┌──

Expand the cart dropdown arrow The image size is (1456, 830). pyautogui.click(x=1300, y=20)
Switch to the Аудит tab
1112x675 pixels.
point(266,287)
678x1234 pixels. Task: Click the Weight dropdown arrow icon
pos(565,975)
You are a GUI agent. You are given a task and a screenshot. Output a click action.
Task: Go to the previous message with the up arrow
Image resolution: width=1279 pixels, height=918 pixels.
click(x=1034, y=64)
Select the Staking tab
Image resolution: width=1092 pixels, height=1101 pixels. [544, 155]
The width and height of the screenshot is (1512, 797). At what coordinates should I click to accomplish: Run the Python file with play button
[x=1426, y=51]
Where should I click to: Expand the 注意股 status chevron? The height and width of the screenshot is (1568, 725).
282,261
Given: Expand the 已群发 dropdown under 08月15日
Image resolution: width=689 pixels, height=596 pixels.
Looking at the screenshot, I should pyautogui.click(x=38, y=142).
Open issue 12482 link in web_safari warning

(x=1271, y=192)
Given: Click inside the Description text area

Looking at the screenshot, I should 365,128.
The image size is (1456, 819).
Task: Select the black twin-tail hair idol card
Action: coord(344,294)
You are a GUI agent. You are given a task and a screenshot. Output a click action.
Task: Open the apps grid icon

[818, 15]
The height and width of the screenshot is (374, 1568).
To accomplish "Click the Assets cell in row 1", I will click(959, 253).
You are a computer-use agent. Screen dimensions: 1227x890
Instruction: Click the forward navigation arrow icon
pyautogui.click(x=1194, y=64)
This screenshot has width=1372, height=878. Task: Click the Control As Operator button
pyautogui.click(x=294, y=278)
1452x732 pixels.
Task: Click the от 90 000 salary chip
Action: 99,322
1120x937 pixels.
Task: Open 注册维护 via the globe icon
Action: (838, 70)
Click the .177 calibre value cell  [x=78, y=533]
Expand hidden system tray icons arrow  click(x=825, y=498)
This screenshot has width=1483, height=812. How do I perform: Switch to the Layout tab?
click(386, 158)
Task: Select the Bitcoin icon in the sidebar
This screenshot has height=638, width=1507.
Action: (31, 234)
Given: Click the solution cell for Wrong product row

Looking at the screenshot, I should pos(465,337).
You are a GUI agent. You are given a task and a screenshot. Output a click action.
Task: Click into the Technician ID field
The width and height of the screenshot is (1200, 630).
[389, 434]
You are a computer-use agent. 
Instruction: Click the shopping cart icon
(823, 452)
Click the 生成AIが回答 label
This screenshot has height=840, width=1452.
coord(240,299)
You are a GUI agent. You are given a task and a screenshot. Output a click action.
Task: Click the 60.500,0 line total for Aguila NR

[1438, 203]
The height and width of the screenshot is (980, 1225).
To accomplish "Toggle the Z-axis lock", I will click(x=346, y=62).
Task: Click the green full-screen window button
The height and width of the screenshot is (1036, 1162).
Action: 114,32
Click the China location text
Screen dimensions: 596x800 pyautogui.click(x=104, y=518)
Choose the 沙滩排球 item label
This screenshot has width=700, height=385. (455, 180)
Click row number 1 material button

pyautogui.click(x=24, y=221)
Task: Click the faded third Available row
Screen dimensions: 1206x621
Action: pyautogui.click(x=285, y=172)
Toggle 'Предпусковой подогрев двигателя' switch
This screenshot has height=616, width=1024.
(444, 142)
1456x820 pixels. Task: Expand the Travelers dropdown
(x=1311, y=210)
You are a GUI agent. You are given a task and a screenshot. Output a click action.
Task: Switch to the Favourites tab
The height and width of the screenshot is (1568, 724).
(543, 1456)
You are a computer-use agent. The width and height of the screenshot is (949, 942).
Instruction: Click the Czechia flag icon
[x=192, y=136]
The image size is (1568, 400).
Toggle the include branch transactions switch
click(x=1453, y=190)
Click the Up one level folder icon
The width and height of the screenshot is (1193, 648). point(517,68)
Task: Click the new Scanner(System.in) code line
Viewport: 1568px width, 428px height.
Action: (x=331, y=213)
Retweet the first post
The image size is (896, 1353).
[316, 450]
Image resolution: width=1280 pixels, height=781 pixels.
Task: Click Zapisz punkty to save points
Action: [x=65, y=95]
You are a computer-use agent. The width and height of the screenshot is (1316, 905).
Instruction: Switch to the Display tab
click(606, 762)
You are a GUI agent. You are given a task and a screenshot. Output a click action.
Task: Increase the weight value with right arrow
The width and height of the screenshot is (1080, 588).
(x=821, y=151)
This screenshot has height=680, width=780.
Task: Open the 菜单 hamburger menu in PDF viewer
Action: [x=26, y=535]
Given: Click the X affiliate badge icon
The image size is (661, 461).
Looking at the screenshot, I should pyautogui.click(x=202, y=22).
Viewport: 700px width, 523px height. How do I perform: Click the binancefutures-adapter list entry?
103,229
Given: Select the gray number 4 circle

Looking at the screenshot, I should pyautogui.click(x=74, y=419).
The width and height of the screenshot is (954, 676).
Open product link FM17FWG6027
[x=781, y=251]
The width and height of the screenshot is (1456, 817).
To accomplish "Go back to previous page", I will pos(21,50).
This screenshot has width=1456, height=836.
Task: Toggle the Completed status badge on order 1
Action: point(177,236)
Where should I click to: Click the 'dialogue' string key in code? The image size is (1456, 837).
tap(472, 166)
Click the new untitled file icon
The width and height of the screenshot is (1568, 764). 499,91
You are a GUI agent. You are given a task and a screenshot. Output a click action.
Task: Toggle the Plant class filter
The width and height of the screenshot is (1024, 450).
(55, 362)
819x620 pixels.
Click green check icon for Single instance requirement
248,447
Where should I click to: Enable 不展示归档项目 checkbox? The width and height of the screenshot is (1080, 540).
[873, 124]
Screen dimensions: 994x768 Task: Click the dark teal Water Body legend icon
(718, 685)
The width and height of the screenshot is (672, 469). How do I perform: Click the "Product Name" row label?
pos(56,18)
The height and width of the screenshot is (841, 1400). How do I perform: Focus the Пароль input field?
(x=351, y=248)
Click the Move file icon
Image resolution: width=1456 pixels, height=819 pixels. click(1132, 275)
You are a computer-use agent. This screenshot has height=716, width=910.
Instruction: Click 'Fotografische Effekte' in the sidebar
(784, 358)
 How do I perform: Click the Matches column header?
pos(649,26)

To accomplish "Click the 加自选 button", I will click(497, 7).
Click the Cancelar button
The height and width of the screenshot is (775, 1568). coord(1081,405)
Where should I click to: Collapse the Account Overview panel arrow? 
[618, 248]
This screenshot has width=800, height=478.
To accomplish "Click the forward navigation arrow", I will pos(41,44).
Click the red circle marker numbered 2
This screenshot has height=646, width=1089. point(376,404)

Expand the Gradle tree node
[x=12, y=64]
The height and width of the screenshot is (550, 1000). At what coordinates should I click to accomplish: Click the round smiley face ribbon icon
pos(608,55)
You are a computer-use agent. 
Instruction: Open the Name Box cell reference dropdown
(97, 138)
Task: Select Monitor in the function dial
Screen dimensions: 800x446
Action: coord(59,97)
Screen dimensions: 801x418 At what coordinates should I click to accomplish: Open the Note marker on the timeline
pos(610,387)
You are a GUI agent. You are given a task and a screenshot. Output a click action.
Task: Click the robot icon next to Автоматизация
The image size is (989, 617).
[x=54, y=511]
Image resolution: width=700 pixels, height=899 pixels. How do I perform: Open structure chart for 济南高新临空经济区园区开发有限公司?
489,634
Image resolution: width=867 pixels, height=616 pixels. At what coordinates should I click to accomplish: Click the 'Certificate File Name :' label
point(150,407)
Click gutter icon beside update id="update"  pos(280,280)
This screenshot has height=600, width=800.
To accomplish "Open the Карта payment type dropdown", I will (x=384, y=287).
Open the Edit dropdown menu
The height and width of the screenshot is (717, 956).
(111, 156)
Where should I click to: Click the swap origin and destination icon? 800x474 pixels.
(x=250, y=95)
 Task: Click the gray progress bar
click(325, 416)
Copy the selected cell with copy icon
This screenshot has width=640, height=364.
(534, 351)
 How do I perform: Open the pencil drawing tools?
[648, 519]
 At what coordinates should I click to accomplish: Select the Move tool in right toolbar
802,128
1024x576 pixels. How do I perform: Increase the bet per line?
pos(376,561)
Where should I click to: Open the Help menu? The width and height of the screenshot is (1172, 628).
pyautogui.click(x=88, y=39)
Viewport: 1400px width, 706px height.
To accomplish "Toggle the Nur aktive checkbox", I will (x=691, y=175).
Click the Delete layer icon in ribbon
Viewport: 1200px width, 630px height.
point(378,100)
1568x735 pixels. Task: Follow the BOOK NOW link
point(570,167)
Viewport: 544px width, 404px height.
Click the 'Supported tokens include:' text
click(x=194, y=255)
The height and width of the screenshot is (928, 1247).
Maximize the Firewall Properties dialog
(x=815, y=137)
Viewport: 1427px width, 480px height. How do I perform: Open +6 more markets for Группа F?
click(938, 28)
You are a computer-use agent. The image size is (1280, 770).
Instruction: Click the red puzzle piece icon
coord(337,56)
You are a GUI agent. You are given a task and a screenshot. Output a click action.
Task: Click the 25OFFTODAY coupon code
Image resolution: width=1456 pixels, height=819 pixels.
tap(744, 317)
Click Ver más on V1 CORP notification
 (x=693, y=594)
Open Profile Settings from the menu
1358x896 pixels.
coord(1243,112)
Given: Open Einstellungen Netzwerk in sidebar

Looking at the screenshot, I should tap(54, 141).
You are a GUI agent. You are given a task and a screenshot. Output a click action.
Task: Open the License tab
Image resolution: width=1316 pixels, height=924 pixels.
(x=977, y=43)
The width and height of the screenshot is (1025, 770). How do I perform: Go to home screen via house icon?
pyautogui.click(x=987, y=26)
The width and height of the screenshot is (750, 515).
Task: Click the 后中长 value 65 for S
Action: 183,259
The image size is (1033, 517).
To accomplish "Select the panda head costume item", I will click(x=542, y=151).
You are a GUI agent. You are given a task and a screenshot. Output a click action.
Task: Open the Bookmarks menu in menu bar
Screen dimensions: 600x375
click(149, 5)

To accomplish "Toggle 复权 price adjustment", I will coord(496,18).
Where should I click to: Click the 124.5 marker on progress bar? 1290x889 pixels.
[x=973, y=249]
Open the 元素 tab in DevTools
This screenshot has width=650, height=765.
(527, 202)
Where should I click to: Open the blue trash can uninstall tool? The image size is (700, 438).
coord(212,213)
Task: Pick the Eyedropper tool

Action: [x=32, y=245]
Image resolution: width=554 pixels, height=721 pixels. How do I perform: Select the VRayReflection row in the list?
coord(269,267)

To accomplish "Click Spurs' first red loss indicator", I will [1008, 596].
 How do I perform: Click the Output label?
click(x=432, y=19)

└──

-- Exercise prompt --
Using the material, show each line where the string "first" can be found.

-- Solution to the exercise --
Retweet the first post
To accomplish "Click Spurs' first red loss indicator", I will [1008, 596].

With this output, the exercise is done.